9- Gerek şirkten arınmış doğru bir iman anlayışına sahip olabilmek, gerekse ahiret için doğru hazırlık yapmak, azık hazırlamak için; mutlaka Kur’anı okuyup anlamak ve peygamberimizin Kur’anı uygulaması olan gerçek sünnetine uymak, yani tabi olmak zaruridir. (4.Nisa Suresi 56’dan 65’e kadar olan ayetlere bakınız)
10- Peygamberimizin içinden çıktığı arap müşrikleri, Allah’a şirk koşarak inanmanın yanı sıra, ahiret hayatı konusunda da kafaları karışıktı. (78.Nebe 1’den 5’e kadar olan ayetlere bakınız)
11- Arap müşrikleri içinde, Allah’ı ve ahireti tamamen inkar eden dehriler (evrimci ateistler) olduğu gibi, ahiret olacak ama dünyada nasıl yaşarsa yaşayalım biz ahirette de cennette ve iyi durumda olacağız diye inananlar vardı. (45.Casiye 24 ile 18.Kehf Suresi 35’ten 38’e kadar olan ayetlere bakınız)
12- Arap müşriklerinin geneli ise ahiret hayatına inanmak istemiyor, fakat eğer ahiret olursa dünyada olduğu gibi fidye vererek, sahte ilahlarının şefaati (aracılığı) yada Allah indinde kıymetli bir takım dostlarının vesilesiyle kurtulabileceklerine inanıyorlardı. (7.Araf 53 ile 40.Mü’min 17 ve 18. ayetlere bakınız)
13- Yani arap müşrikleri asıl hayat olarak bu dünya hayatını görüyor ve sadece bu dünya hayatı için yaşıyorlar; ahiret hayatına pek ihtimal vermemekle beraber, eğer olursa çalışmadan şefaat, fidye yada yakın dostlar aracılığıyla orada da başlarını kurtaracaklarını iddia ediyorlardı.
14- Bu nedenle, Kur’anda arap müşriklerinin hem ahireti inkarları red ediliyor; hemde ahirette iman ve salih amel olmaksızın, dünyada olduğu gibi şefaat (aracılık), fidye (rüşvet), salih insanların yakın dostluğu (kayırma) gibi hileli yollarla kurtulacakları iddiaları red ediliyordu.
15- Günümüzde de ahiret konusunda arap müşrikleri gibi hatalı anlayış ve inanışların olduğunu söyleyebiliriz. Yani Allah’ı ve ahireti tamamen reddeden evrimci ateistler olduğu gibi, ahiretin olacağını lakin herkesin cennete gideceğini iddia edenlerde vardır.

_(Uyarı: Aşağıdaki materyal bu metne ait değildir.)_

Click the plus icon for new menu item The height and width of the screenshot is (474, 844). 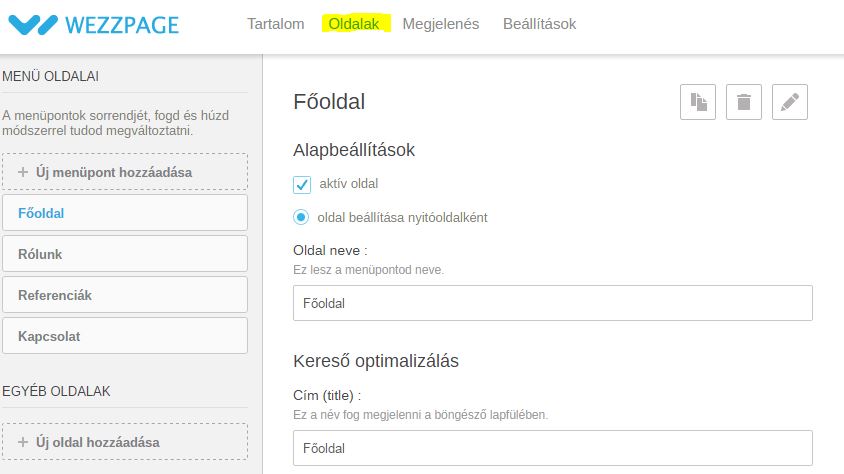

16- Halkımızın çoğunluğunun ahiret inancı ise, ahiretin olacağı, lakin la ilahe illallah diyen herkesin eninde sonunda cennete gideceği yönündedir. Her ne kadar dünya hayatı yalan ahiretin gerçek hayat olduğu söyleniyorsada, uygulamada tam aksini görüyoruz. Yani tüm çabalar dünya hayatı için görülürken, ahiret hayatı sırtların arkasına atılmakta.

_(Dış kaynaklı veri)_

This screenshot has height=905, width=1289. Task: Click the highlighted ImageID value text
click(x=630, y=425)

17- Yani arap müşrikleri genelde ahiret hayatını inkar edip, ahiret belki olabilir diye inanıp dünya için yaşamakta iken; halkımız sözle ahireti esas hayat kabul ettiğini söylemekte, lakin tıpkı arap müşrikleri gibi esas olarak dünya hayatı için yaşamaktadırlar.

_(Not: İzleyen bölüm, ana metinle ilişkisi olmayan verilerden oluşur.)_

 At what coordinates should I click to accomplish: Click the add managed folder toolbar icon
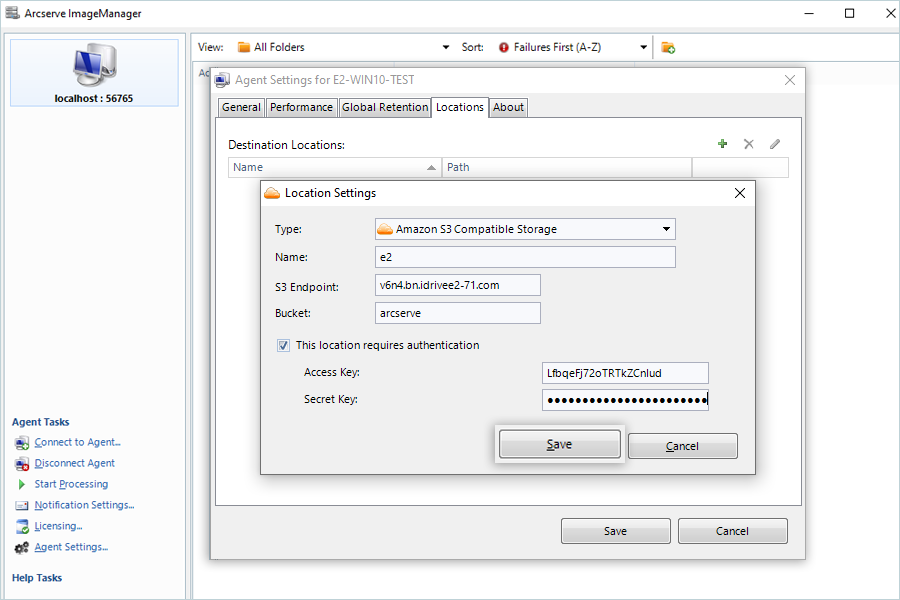point(668,48)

18- Ahirete imanın gereği hazırlık yapıp azık hazırlamak iken, halkımız genelde bu dünya hayatı için çalışıp, emeklilik ve çocukları için hazırlık yapıp azık hazırlamakta. Ahirette ise sadece Müslüman olduğu için, olmazsa Allah katında kıymetli şeyh ve evliya denen kimselerle olan arkadaşlığı, oda olmazsa peygamberimizin şefaati ile kurtulacağına inanmakta. Kurtulamasa bile, cehennemde günahı kadar yanıp çıkacağını ve cennete gireceğine inanmakta.
19- Tüm bu anlayışlar Kur’anda açıklanan ahiret anlayışına zıt olan anlayışlardır. Kur’anda ancak şirk koşmadan iman edip hayatlarını ahiret hazırlığı için yaşayanların kurtuluşa ereceğini ve cennete girip daimi olarak kalacağını; böyle olmayanların ise cehenneme girip daimi kalacağını bildirilmektedir.
20- Peygamberler, melekler ve Allah dostları denen insanların (veli ve şeyh) şefaati (aracılığıyla) cehenneme girmekten kurtulanılabileceği, Müslümanların günahları kadar cehennemde yanıp cennete gireceği inanışları Kur’ana, tevhid ve adalete aykırı inanışlardır.
21- Cennet ve cehennem ebedi (kesintisiz ve Allah’ın izin ve iradesiyle) sonsuz olacak, insanlar bu dünyada olduğu gibi bedene sahip olup, dünyadakilere benzer fakat çok yüksek acı, sevinç gibi duyular ve duygular tadacaklardır.